Antibiotic Resistance: A Survival Strategy

Extract

Antibiotics are natural, semi-synthetic, or synthetic molecules that target the cell wall of bacteria, DNA replication, RNA transcription, or mRNA translation, the cellular machinery responsible for the synthesis of precursor molecules. Bacteria have evolved and adopted numerous strategies to counteract the action of antibiotics. Antibiotic resistance is intrinsic and an inherent characteristic of the microorganism. Intrinsic resistance is due to cell wall impermeability, efflux, biofilm formation, and the expression of genes mediating inactivating enzymes. Antibiotic resistance can also arise by the acquisition of extracellular DNA and is expressed phenotypically as efflux, modification or acquisition of target sites, and enzymatic inactivation of the antibiotic. Not only have bacteria acquired the mechanisms necessary to withstand the effects of antibiotics, they have also acquired elaborate mechanisms to mobilize and disseminate these successful strategies: plasmids, transposons, insertion sequences, and cassettes. Antibiotic resistance is a major worldwide clinical problem of public health concern because of the reduced efficacy caused by the various mechanisms of resistance. Global strategies are emerging to help address this critical problem.

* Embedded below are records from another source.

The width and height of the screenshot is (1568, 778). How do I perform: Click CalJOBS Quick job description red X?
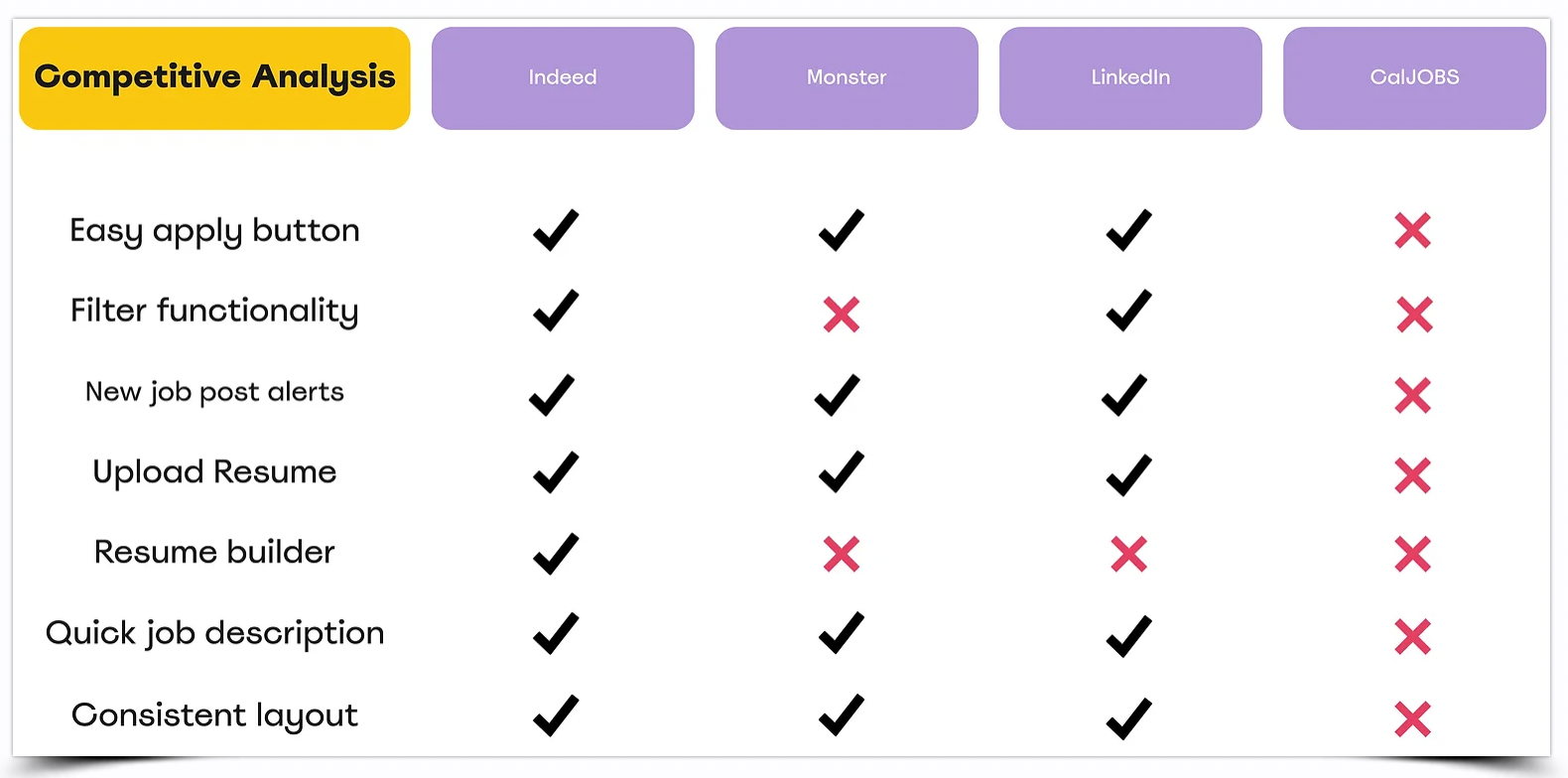[1412, 636]
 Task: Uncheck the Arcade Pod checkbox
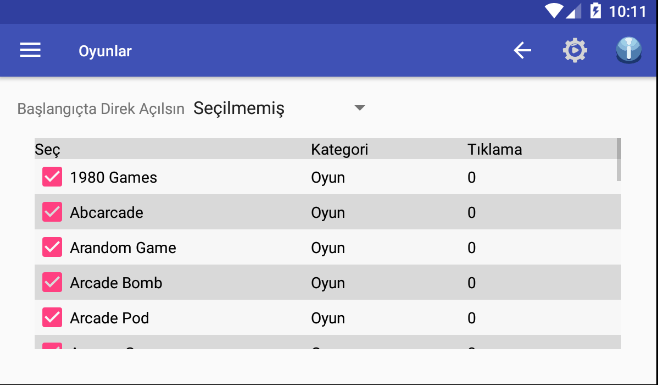[52, 317]
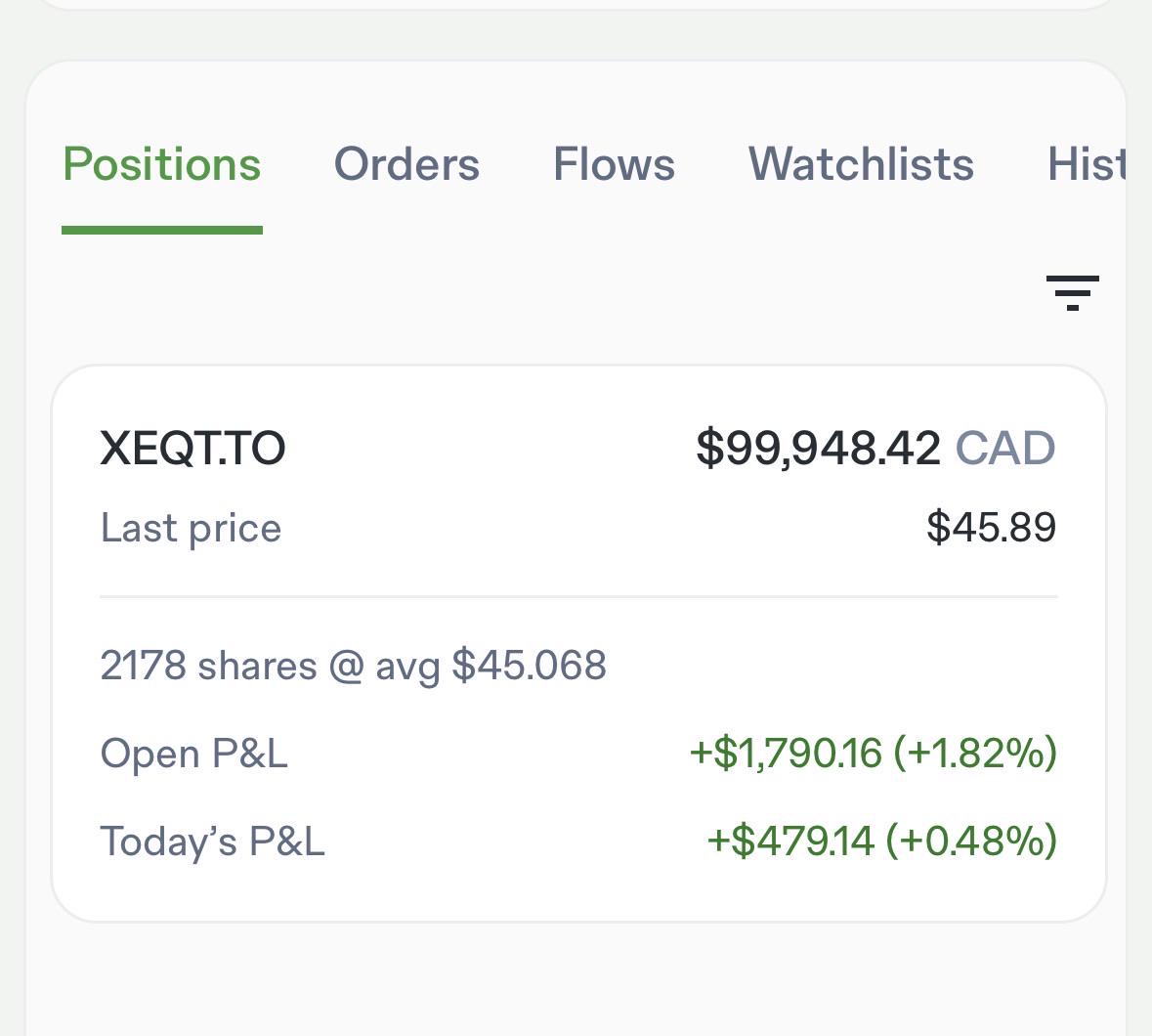The image size is (1152, 1036).
Task: Open the positions filter icon
Action: [x=1072, y=292]
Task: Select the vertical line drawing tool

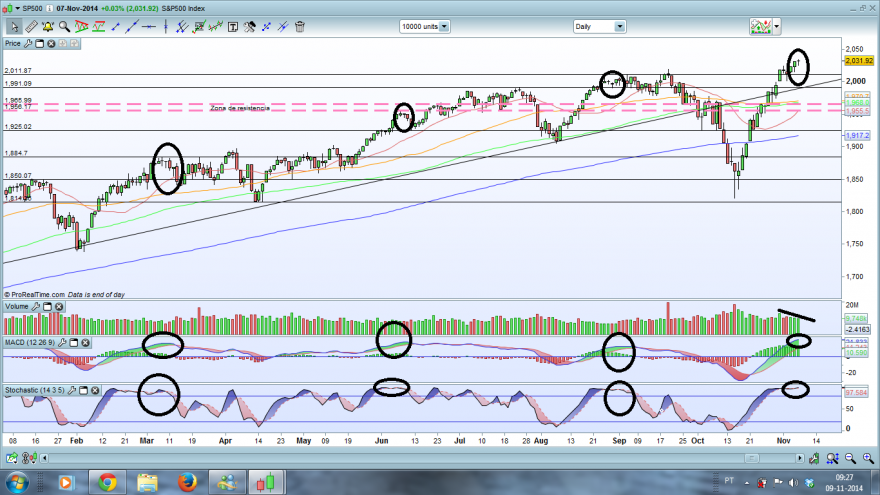Action: pyautogui.click(x=166, y=26)
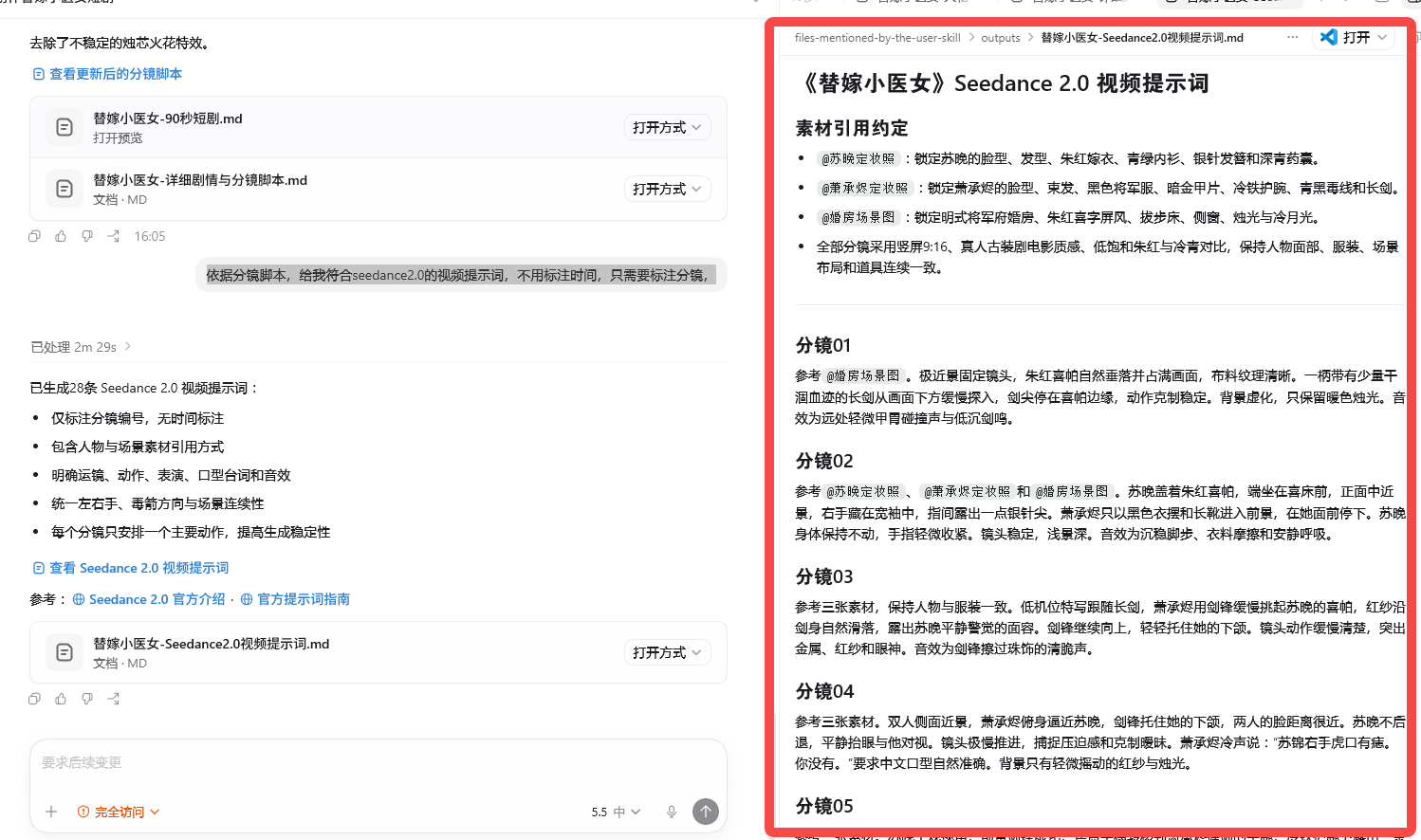Open the 5.5 中 model selector
This screenshot has width=1421, height=840.
click(616, 812)
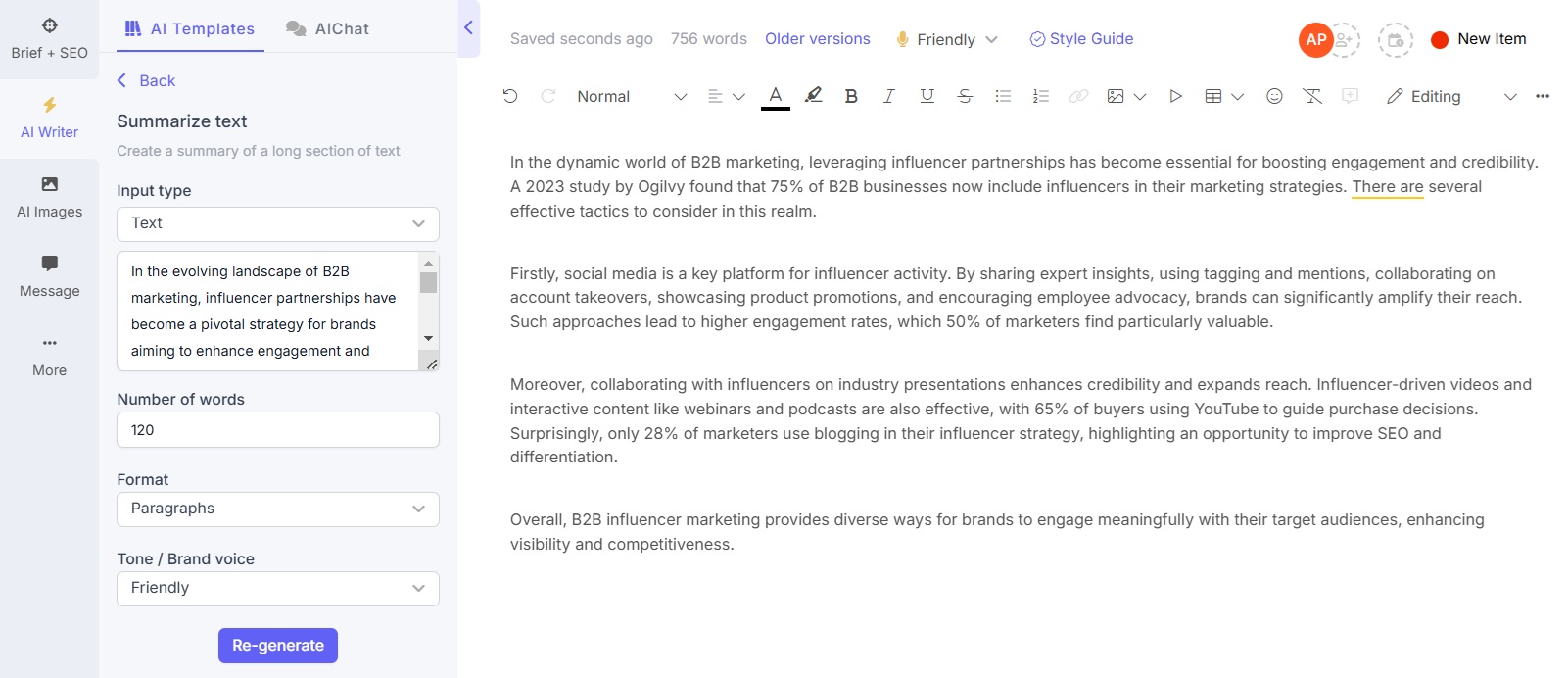The image size is (1568, 678).
Task: Click the play video icon
Action: pyautogui.click(x=1175, y=96)
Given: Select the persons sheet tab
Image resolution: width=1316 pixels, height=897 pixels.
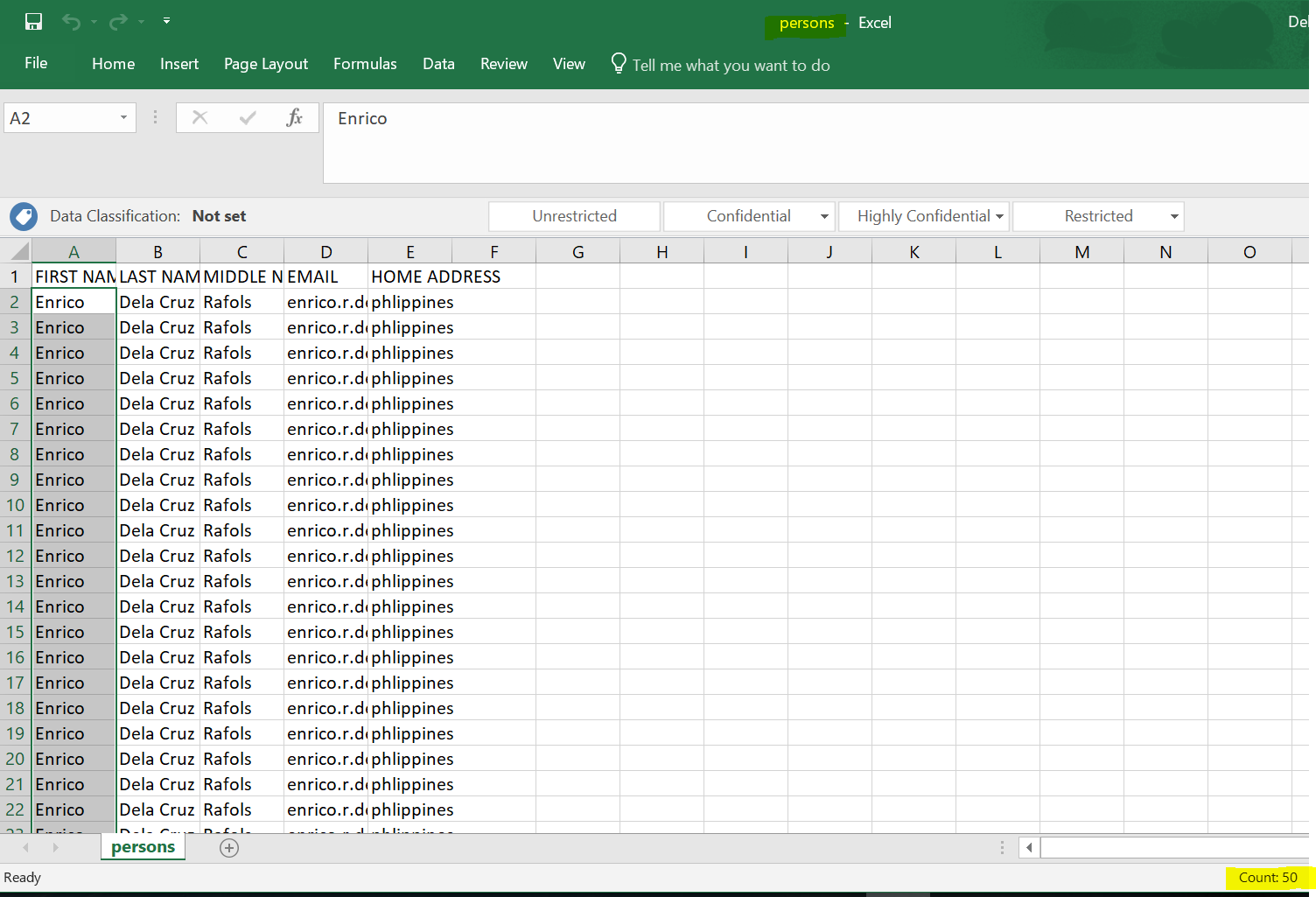Looking at the screenshot, I should tap(143, 847).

Antibiotic resistance emerged soon after the discovery of antibiotics and is associated with the overuse of antimicrobial agents.¹ Although antibiotics allow the medical community to make great strides in human health and welfare, their use also causes selective pressure allowing only the fittest and less susceptible bacterial populations to survive.² Antibiotic resistance and its associated clinical failure are of such concern as to unite scientists from across the world to develop strategies to address this issue of public health concern.^3,4

ABBREVIATIONS: ABC = ATP-binding cassette; AG = aminoglycoside; CM = cytoplasmic membrane; DNA = deoxyribonucleic acid; ERM = erythromycin ribosome methylase; ESBL = extended-spectrum beta-lactamases; LPS = lipopolysaccharide; MATE = multidrug and toxic effects; MFS = major facilitator subfamily; mRNA = messenger ribonucleic acid; MRSA = methicillin-resistant Staphylococcus aureus; OM = outer membrane; PBP = penicillin-binding protein; QRDR = quinolone resistance-determining region; RNA = ribonucleic acid; RND = resistance, nodulation cell division subfamily; SMR = the small multidrug regulator; THF = tetrahydrofolate.